On the issue, the tribes are utilizing the public health ideals to combat diabetes. But funding is an issue, again. Even with the increase in Indian diabetes funding, the majority of the monies will go to emerging needs of direct care.

Prevention is the key. And there are still insufficient levels of funding for diabetes prevention.

The fiscal year 2001 budget includes an increase of $35 million to provide additional services, services in several key areas, which were determined through tribal consultation between the Indian Health Service and tribal leader representation.

These key areas are diabetes, cancer, heart, and infectious diseases. Domestic community violence program prevention, emergency medical services, and injury prevention, mental health, alcohol/substance abuse, prevention, treatment, and as mentioned earlier, dental health.

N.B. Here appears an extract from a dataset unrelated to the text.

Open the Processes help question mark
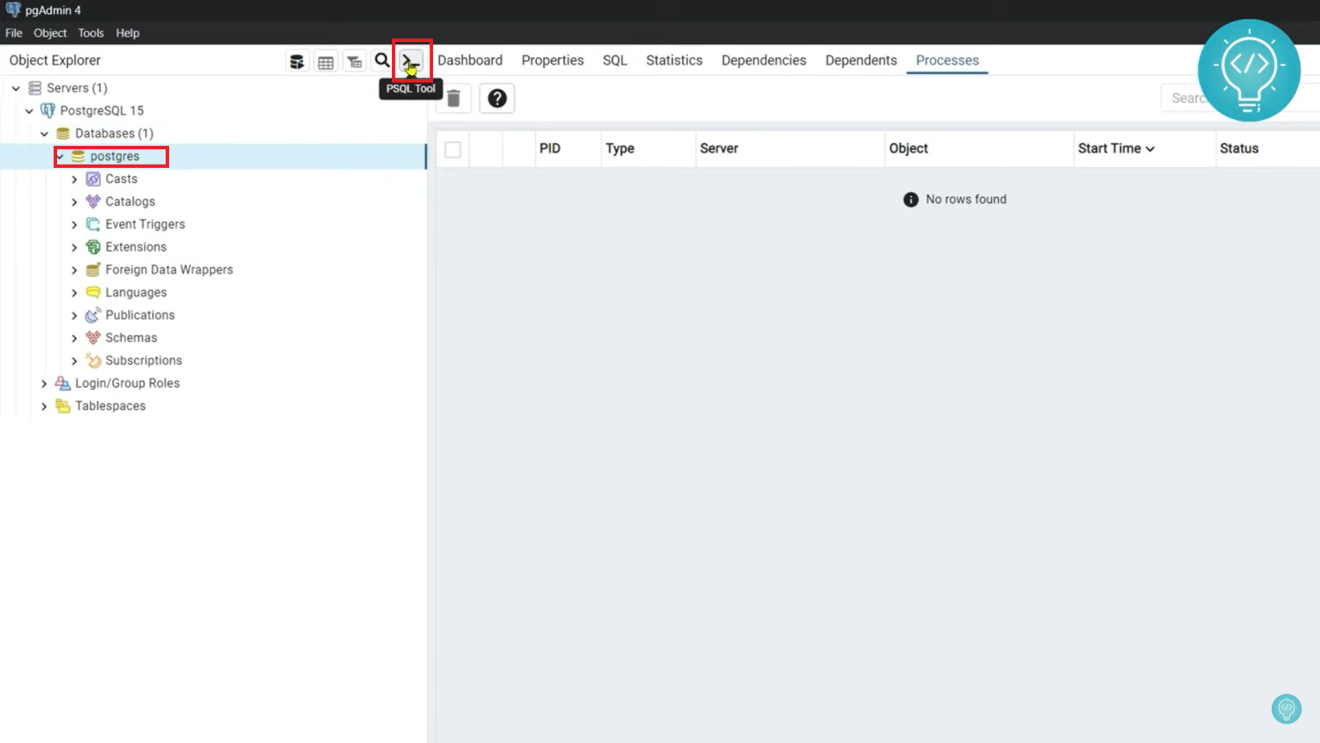Viewport: 1320px width, 743px height. point(496,97)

The health disparities within each of these areas are significant and challenge tribal people in gaining healthy lives. Given the alarming shortages of resources, financial and otherwise, tribes are challenged to find a balance between our tribal communities towards, needs toward a healthy life, and what resources are available to assist us to that healthy life.

What can DHHS do? Tribes have an existing public health infrastructure that needs increased funding. Technical assistance and collaborative partners that respect the needs and wishes of tribal communities. We are looking to the essential collaboration of DHHS with tribes and the Indian Health Service, adjusting the health disparities crisis, which includes diabetes in Indian country.

I thank you for this opportunity to speak this morning. And I have got 15 minutes.

(Laughter.)

MR. A. WINDY BOY: And with that, I want to thank you. I enjoy, I enjoy doing presentations to the Department. And I hope this is one of many. And I hope, with the ear that you are providing, that we can see results. I hope.

(Applause.)

MS. MASTEN: And just closing, while it seems daunting to address our, the health disparities in Indian country, we are extremely excited and encouraged by the Secretary's commitment to government-to-government relations, and look forward to this afternoon's session.

I want to ask that those of you that are sitting around the table, to please, when you come back, take the same seats, so it can help the recorder in the proceedings. And we need to adjourn so that we can all participate in the honoring ceremony that the Department is going to conduct at 11. So we will adjourn at this time, and reconvene this afternoon.

(Whereupon, at 10:50 a.m., the hearing was recessed, to reconvene at 1:05 p.m. this same day, Friday, June 15, 2001.)